* Problem set:
1. Extract from the passage on disease the words starting with "We are all taught" and going on through "described to him.".
2. Answer these questions on the passage on disease below:
(a) Which two parts of the patient does the physician examine?
(b) What disease does the physician tell the patient he is very liable to have?
(c) What happens to the patient at last?

We are all taught by this error to call disease something that is independent of man. To make it more plain and show where the two modes of reasoning act, I will suppose a case and take that of a young man or person who, feeling a little disturbed, calls on a physician. The physician sounds his lungs, examines his heart, and tells the patient he is very liable to have the heart disease. The patient asks him how he got it, and he is told that he is liable to catch disease and have it for it is not a part of him, and to get it or have it or catch it is to admit that it exists independent of himself. And though the patient be dead, yet it would exist the same and others would be liable to get it. At last the patient really has the heart disease which his physician described to him.

Recorded data
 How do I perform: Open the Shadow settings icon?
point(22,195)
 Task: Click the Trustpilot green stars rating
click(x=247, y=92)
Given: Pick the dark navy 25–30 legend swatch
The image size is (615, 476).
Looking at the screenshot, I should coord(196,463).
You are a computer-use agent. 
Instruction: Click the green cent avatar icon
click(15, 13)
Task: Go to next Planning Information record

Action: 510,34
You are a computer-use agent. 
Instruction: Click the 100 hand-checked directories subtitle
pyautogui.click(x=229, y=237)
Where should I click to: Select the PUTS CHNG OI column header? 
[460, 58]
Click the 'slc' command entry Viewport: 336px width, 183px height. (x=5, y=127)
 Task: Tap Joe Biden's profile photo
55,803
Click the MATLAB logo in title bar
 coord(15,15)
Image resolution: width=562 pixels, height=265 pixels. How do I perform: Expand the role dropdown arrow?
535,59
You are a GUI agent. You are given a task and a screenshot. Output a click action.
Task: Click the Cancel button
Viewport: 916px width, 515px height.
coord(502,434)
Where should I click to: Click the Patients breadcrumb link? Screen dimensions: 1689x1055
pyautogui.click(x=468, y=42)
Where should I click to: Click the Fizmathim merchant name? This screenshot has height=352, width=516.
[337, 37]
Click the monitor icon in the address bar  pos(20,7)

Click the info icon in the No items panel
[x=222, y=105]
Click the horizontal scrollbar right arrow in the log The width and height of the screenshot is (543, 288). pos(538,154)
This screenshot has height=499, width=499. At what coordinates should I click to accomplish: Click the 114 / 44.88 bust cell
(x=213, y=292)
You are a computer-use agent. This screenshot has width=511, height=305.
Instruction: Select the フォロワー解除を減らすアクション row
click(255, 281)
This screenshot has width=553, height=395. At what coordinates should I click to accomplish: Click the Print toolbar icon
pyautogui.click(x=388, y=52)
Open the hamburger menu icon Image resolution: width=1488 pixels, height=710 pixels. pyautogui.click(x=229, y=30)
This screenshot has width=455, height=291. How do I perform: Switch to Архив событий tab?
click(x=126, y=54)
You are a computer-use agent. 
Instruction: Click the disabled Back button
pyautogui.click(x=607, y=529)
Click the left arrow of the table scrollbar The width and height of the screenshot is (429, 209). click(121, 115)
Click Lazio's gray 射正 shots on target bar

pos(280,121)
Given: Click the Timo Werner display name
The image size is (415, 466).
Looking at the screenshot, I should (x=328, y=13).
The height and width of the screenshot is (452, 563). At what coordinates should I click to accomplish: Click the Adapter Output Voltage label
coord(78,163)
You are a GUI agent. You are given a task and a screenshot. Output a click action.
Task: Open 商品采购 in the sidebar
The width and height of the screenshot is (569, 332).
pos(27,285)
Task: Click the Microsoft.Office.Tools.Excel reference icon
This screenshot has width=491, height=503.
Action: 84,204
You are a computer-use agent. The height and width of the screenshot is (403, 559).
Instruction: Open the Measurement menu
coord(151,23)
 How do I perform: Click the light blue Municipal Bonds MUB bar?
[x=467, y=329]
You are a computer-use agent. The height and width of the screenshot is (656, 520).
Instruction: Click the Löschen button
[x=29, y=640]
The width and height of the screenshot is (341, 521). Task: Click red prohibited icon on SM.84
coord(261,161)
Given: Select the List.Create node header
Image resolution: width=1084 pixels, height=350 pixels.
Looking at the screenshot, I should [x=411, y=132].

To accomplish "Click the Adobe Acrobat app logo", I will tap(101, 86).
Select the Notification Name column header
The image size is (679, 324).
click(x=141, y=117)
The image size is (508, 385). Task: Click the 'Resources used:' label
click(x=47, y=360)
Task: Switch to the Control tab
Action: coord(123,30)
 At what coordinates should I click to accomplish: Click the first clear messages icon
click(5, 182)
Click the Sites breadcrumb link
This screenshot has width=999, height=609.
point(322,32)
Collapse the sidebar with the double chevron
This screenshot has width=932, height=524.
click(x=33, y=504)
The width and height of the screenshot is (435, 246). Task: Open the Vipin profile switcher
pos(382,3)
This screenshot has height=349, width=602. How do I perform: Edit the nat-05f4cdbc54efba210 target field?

* Answers to the exercises:
1.
We are all taught by this error to call disease something that is independent of man. To make it more plain and show where the two modes of reasoning act, I will suppose a case and take that of a young man or person who, feeling a little disturbed, calls on a physician. The physician sounds his lungs, examines his heart, and tells the patient he is very liable to have the heart disease. The patient asks him how he got it, and he is told that he is liable to catch disease and have it for it is not a part of him, and to get it or have it or catch it is to admit that it exists independent of himself. And though the patient be dead, yet it would exist the same and others would be liable to get it. At last the patient really has the heart disease which his physician described to him.

2.
(a) His lungs and his heart.
(b) Heart disease.
(c) He really has the heart disease that his physician described to him.